- Author(s): Hanco Kolk (art, writing), Peter de Wit (writing)
- Current status/schedule: Discontinued
- Launch date: 1983
- End date: 2003
- Syndicate(s): Oberon, Big Balloon, Silvester, Arboris
- Genre(s): Historical comics, Adventure comics, Humor comics

= Gilles de Geus =

Dutch humoristic/historical comics series

Gilles de Geus ("Gilles de Geus") is a Dutch humoristic/historical comics series, created by Hanco Kolk and Peter de Wit in 1983. It is set in the 16th and 17th centuries during the Eighty Years' War and features the adventures of Gilles, a brave but not always too bright resistance fighter who is part of the Geuzen, an army who fight the Spanish oppressor in the Netherlands. The series has been compared to Asterix for being a humoristic comics series set in a historical time period, containing a lot of satirical winks and references.

The series has been translated into English as "Bryant the Brigand" and was published by Alibris. It has also been translated into Spanish as Tristán el salteador.

==Concept==

"Gilles de Geus" was pre-published in the Dutch comics magazine Eppo and later in Sjors en Sjimmie Stripblad. Originally it was a gag-a-day comic, drawn by Hanco Kolk and written by Wilbert Plijnaar, with stories that lasted only a few pages and were mostly about Gilles' failed attempts at robbing stagecoaches and his confrontations with incompetent Spanish militaries. When Peter de Wit collaborated on the scripts the stories took a new direction and became full-length adventure stories. Gilles became a resistance leader within de Geuzen and serving under William the Silent to combat the Spanish oppressor. He also became more heroic, with the comic relief being subjugated to his monosyllabic friend Leo and the vain and arrogant Admiral Lumeij.

Despite directly referencing historic events during the Eighty Years' War and appearances of real-life historical characters such as Admiral Lumeij, William the Silent, Cornelis Drebbel, Desiderius Erasmus, Maarten Tromp, Michiel de Ruyter, Rembrandt Van Rijn and the Duke of Alba the tone is predominantly humoristic and takes some license with anachronisms as a result.

→ DESCRIPTION OF THE TASK
List every real-life historical figure that the last paragraph of the Gilles de Geus article names as appearing in the series. The data that follows plays no part in this exercise.

→ RAW DATA

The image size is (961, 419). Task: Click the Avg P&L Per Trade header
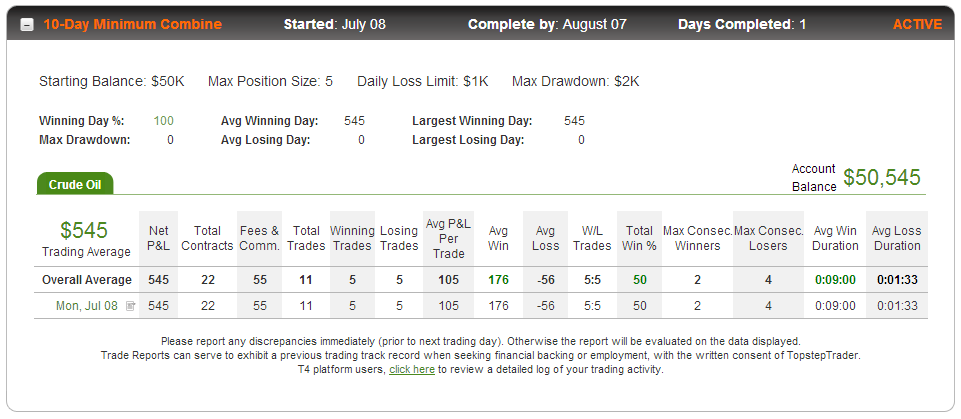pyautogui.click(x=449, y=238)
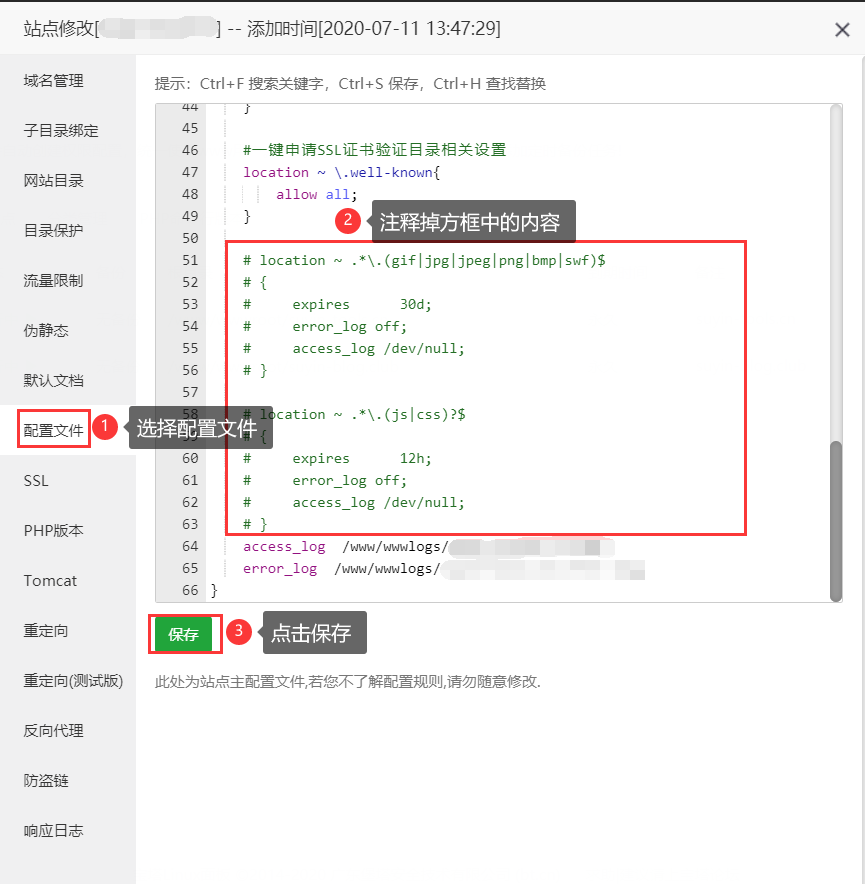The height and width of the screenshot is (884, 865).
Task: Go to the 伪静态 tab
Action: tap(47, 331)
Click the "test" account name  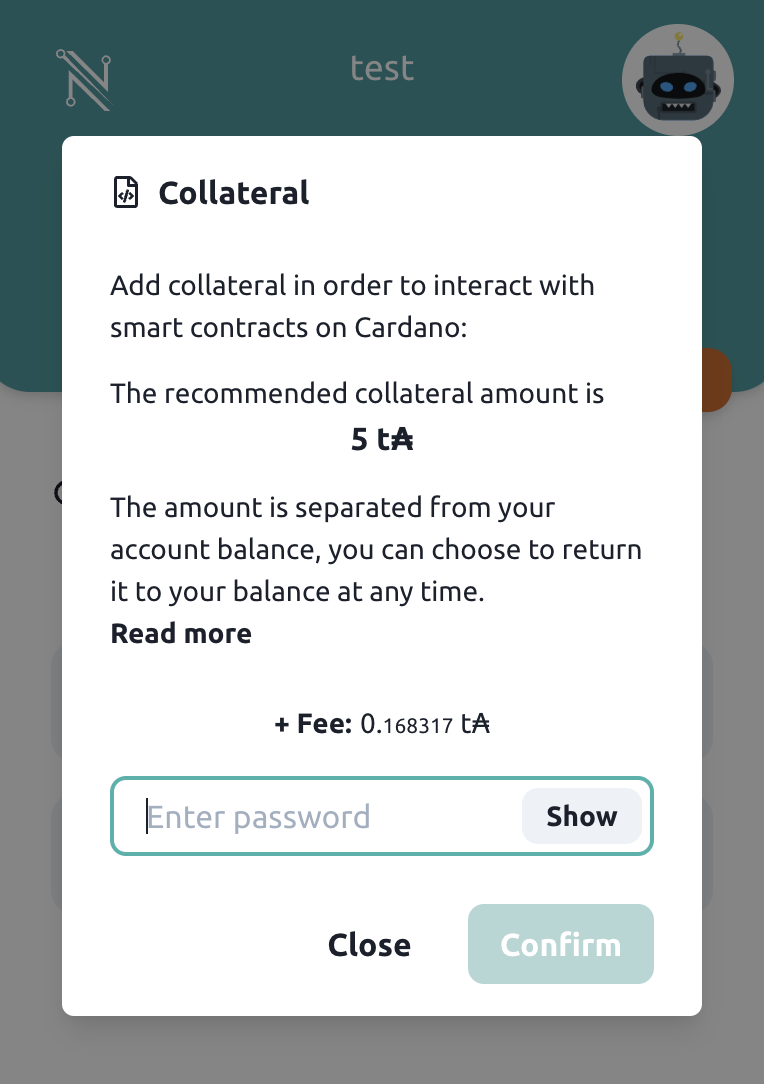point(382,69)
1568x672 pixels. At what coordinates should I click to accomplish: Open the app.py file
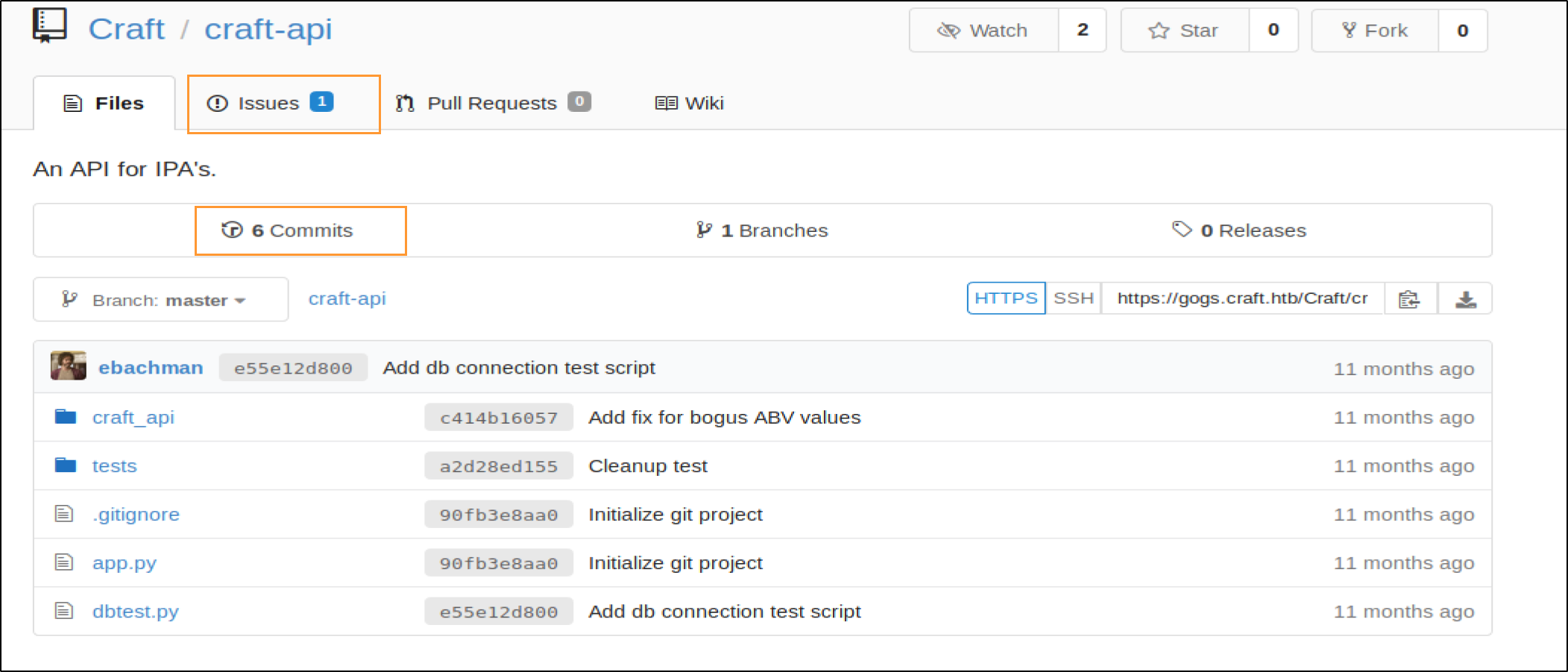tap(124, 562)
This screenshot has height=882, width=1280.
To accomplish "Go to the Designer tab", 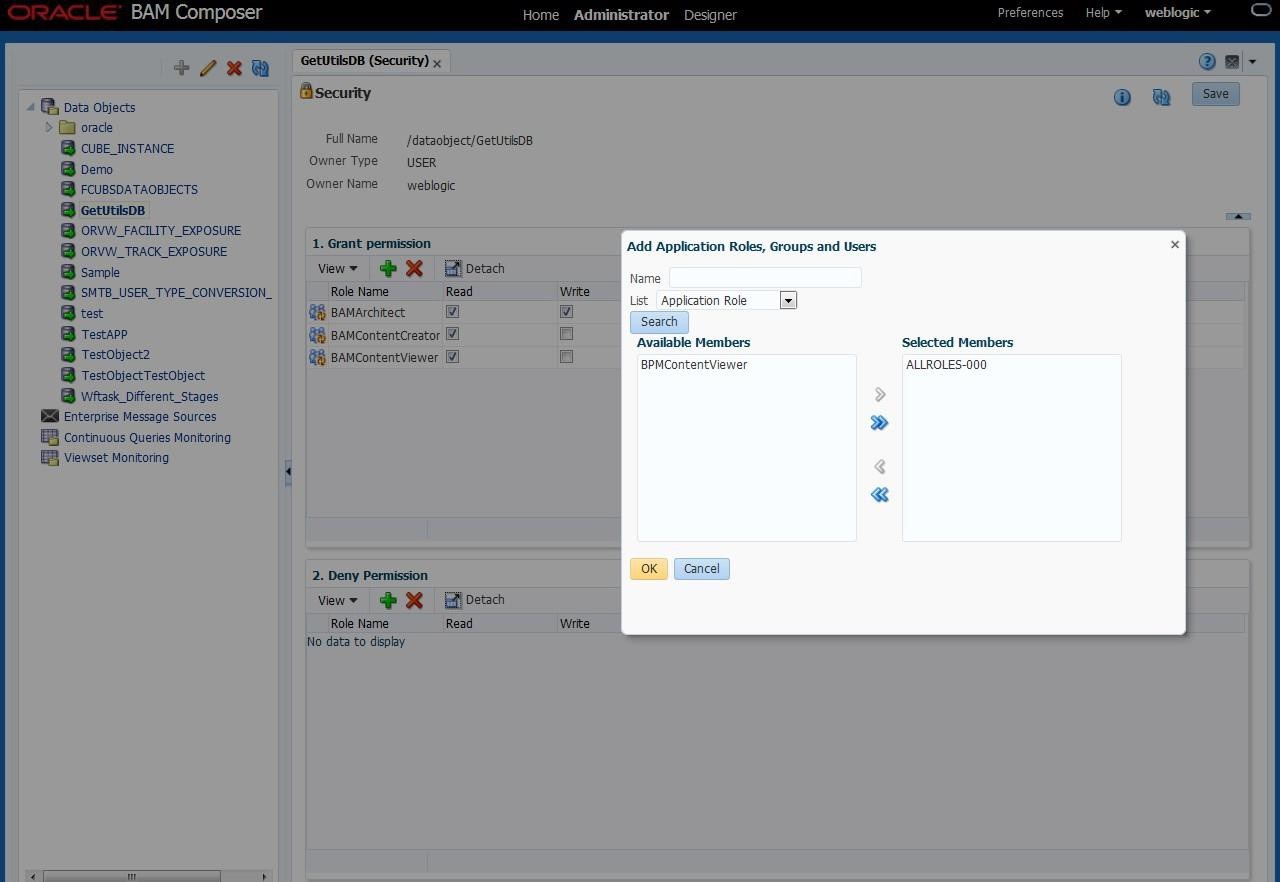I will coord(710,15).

→ ANSWER TO THE TASK
Admiral Lumeij, William the Silent, Cornelis Drebbel, Desiderius Erasmus, Maarten Tromp, Michiel de Ruyter, Rembrandt Van Rijn, the Duke of Alba